Yıllarca Türk sporunda üniversite mezunu isimler bulmak zordu. Hatta lise mezunu bile olmayan birçok kişi federasyon başkanı yapıldı. Yurt dışı organizasyonlarda diğer ülke temsilcileriyle bağlantı kuramayan, spor kökeni olmayan, doktor, hakim, avukat gibi üst düzey kişiler federasyon temsilcisi olarak gönderiliyordu. Özellikle bu atamaların, spor camiasının içinden gelmemesi büyük sıkıntılar yaratıyordu. Esen Beder, Uğur Erdener gibi isimler ise bu tablonun istisnasıydı. Spor yazarlarından Turgay Renklikurt ve Togay Bayatlı da ilk üniversiteyi bitiren isimlerdi.
Ancak son yıllarda Türk sporuna katkı sağlayan, üniversite mezunu ve okumuş sporcular öne çıkmaya başladı. Güreş Federasyonu Başkanı ve Gençlik ve Spor Bakanı olan Osman Aşkın Bak buna en iyi örneklerden biri. Onun bakan yardımcısı Hamza Yerlikaya da benzer şekilde sporcu kökenli biri olarak federasyonlardan ve sporculardan gelen talepleri en iyi anlayan yöneticilerden biri hâline geldi.
Hamza Yerlikaya’nın hem iyi bir sporcu hem de iyi bir yönetici olması, yıllarca yurtiçi ve yurtdışında takip ettiğim biri olarak beni çok mutlu etti. Aynı şekilde, Bahri Tanrıkulu’nun Taekwondo Federasyonu Başkanı olması da sevindirici. Geçmişte de onu takip ettiğimde böyle bir göreve geleceğini hissediyordum.

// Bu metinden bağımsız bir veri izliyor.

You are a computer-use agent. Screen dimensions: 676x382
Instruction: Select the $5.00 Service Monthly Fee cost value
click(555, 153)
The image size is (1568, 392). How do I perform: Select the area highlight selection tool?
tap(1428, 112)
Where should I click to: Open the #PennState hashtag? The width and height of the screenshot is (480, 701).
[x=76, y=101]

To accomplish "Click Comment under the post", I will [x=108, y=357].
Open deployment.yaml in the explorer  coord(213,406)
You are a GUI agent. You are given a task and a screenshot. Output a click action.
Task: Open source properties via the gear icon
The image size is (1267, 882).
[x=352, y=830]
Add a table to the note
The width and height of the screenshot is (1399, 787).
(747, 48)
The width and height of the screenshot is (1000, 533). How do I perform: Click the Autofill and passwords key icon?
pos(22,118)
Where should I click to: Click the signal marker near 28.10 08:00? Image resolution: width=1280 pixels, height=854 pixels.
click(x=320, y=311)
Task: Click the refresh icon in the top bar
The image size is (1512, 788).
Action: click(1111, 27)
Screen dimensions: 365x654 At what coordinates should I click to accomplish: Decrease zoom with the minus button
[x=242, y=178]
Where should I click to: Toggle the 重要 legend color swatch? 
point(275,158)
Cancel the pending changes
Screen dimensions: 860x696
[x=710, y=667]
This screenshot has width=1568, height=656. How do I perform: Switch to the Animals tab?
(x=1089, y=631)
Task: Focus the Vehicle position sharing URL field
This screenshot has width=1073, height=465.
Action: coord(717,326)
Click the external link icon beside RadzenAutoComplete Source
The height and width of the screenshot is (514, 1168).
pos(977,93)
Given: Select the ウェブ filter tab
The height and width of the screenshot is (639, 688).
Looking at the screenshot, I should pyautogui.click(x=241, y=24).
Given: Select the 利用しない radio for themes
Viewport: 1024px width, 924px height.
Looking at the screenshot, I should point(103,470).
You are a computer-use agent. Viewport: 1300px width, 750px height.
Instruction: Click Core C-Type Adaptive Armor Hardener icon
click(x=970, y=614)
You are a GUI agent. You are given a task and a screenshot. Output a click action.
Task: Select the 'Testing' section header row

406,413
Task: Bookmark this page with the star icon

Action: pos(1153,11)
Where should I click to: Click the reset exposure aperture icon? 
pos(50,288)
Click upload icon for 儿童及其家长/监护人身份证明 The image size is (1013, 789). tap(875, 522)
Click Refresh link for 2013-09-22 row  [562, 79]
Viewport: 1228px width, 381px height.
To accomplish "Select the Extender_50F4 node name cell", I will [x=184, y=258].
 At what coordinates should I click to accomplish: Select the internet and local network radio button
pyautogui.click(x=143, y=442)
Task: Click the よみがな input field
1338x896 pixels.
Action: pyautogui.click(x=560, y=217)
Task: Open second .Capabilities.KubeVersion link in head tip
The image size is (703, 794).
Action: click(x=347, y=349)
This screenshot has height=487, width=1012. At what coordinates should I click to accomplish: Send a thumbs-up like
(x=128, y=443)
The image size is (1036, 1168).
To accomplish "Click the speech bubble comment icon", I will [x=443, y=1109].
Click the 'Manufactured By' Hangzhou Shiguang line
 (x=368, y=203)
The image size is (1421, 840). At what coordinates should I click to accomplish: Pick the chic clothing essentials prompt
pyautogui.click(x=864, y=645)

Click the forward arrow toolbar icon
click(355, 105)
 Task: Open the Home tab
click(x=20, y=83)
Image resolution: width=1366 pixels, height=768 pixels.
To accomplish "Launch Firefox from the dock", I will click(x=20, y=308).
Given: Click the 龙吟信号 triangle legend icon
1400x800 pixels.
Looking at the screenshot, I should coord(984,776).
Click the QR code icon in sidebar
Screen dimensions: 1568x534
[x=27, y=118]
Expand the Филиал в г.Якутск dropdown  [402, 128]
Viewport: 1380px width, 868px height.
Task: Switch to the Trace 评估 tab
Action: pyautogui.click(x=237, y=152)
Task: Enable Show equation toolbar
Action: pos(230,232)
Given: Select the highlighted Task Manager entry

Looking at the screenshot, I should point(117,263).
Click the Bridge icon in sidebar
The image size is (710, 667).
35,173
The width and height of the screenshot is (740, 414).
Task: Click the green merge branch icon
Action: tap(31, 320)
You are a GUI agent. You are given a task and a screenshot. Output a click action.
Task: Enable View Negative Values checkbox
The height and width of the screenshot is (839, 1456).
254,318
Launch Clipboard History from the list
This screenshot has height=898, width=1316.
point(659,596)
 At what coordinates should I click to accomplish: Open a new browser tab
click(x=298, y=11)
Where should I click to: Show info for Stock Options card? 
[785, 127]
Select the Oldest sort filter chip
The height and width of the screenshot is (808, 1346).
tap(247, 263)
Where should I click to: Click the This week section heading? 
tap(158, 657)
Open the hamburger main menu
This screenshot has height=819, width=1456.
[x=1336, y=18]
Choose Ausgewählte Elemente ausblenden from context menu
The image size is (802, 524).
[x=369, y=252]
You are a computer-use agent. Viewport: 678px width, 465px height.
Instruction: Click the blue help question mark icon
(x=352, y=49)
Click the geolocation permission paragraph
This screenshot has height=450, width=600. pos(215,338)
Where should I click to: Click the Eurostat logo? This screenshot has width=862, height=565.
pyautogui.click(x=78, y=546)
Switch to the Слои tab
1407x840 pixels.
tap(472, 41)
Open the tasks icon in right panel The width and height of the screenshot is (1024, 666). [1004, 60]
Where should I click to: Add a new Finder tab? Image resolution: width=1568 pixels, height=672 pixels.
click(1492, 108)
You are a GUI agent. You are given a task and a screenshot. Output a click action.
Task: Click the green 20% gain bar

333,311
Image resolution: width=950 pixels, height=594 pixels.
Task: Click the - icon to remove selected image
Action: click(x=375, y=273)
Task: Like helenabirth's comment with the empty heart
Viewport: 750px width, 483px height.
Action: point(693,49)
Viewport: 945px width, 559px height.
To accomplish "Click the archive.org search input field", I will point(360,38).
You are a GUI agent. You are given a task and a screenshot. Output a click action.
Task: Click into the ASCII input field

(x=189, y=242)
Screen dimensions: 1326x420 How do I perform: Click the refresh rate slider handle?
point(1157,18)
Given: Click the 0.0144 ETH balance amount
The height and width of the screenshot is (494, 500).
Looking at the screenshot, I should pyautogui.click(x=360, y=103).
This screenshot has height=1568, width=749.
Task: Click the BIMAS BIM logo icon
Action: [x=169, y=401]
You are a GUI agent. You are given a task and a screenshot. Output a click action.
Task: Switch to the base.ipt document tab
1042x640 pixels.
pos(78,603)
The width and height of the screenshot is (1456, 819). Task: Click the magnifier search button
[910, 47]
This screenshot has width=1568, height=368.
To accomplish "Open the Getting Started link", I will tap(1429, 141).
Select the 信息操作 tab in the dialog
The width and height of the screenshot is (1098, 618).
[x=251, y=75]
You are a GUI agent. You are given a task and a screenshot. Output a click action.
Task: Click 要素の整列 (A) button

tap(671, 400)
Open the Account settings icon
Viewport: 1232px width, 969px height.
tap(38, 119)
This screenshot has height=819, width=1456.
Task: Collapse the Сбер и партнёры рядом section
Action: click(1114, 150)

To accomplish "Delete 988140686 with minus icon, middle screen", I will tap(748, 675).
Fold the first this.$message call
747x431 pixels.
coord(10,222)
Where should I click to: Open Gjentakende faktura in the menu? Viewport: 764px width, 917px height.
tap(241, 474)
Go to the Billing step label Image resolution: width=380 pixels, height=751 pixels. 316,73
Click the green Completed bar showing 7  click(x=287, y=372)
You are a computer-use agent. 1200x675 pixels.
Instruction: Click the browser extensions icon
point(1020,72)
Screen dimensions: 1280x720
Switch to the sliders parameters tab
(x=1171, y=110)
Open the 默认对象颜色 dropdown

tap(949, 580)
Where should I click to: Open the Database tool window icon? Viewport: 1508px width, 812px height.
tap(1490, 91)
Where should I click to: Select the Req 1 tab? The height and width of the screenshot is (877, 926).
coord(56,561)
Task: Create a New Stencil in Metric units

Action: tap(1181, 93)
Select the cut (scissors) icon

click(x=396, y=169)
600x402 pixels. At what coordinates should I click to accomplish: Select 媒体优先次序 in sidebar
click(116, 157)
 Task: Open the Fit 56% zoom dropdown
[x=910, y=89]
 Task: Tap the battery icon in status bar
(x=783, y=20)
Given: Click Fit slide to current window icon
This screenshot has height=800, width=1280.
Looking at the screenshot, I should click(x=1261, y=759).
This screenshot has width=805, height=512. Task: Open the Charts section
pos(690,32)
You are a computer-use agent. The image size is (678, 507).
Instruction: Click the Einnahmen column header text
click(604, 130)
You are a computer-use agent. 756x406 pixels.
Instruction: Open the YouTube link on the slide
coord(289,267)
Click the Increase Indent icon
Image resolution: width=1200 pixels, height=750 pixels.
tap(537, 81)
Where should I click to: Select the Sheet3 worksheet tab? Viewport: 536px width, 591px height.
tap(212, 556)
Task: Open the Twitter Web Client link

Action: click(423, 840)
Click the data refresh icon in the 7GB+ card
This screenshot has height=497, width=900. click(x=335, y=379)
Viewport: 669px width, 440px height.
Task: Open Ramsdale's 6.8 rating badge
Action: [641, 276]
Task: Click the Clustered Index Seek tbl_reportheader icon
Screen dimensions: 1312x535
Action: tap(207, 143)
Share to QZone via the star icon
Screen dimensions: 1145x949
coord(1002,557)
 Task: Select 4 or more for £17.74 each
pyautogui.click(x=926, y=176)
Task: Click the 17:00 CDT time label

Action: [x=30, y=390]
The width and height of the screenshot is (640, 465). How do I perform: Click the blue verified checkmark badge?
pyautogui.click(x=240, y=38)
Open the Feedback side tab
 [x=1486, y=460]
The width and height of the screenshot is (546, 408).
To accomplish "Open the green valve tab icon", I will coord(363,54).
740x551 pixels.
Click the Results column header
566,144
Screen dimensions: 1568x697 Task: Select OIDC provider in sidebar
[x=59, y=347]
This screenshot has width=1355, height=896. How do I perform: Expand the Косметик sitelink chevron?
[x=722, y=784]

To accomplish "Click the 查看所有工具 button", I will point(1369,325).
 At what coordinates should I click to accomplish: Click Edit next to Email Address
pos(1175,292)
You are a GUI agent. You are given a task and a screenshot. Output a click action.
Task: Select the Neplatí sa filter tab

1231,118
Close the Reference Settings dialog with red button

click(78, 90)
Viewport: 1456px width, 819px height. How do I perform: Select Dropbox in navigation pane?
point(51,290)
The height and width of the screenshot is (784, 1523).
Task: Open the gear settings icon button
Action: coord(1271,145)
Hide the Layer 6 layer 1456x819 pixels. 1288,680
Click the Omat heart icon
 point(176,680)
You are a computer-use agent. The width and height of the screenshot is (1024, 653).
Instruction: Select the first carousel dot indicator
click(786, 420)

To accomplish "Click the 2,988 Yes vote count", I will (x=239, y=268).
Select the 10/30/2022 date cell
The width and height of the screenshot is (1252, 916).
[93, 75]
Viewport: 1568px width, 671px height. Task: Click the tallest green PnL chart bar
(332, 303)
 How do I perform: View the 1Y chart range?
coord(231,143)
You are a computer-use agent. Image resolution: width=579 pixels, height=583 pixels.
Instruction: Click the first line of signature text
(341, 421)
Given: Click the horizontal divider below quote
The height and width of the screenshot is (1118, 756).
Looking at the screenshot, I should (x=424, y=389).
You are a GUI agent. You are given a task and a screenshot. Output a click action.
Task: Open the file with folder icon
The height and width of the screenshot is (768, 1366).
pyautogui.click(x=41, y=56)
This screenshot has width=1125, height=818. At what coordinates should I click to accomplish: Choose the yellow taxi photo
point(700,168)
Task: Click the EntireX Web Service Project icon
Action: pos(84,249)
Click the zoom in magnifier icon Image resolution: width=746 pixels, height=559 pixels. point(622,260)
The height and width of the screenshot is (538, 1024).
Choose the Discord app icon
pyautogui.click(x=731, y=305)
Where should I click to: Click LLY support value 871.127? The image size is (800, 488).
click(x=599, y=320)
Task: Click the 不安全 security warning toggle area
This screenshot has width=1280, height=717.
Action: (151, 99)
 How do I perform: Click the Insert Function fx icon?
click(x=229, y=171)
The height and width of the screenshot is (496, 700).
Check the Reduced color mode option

Federasyonlarda yer alan pek çok isim geçmişte sporcu kimliğiyle tanındı. Müdürlük, genel müdür yardımcılığı gibi görevlerde bulundular. Spor adamı olarak Fahrettin Eronat, Turan Şimşek, Uğur Kazak gibi isimler, camianın içinden gelen insanlar olarak bu ülke için birer gurur kaynağıdır.
Güreşte ilk üniversite mezunu federasyon başkanı Recep Kılıç olmuştu. Sonra Mehmet Akif Pirim, Özbay Güven gibi isimler geldi. Bu gelişme uzun süre spor camiasında eğitimin önemini tartışmaya açtı.
Bugün gelinen noktada üniversite mezunu olmayan sporcu neredeyse kalmadı. Hatta o kadar çok sporcu üniversiteye gidiyor ki 1996 yılında Üniversite porları Federasyonu bile kuruldu.
Voleybol Federasyonu Başkanı Mehmet Akif Üstündağ, Basketbol’dan futbola, futboldan voleybola geçen Murat Özmekik gibi isimler sporun içinden gelen ve yönetici kimliğini başarıyla taşıyan örneklerdir. 28 Şubat sürecinde dahi bazı isimler engellere rağmen spor için hizmet etmeye devam etti. Gönüllülükle hizmet veren bu insanlar sayesinde sporun içindeki birçok engel aşıldı. Üniversitelerde görev alıp hatta rektörlüğe kadar yükselen isimler bile oldu.
Muhafazakâr çevrenin en güçlü temsilcilerinden biri olan Mutlu Türkmen, hem üniversite hem de spor alanında engellere rağmen başarılı bir yol izledi. Şu an Üniversiteler Spor Federasyonu Başkanı olan Türkmen, camianın içinden gelmesi sayesinde sporu yakından tanıyor.
Aynı şekilde Mehmet Yönal da futbolda yıllarını vermiş, Türk gençliğine sahip çıkan bir isim olarak başarılı bir federasyon yöneticisi oldu.
Spor artık fedakârlık istiyor. Başarı için hem yöneticilerin hem sporcuların özverili olması şart. Türk bayrağını dalgalandırmak için yapılan her görev kutsaldır. Sporun içinden gelen yöneticiler artık bu özveriyi taşıyor. Türk sporuna küçük de olsa katkı sunan herkese teşekkür etmek gerekir.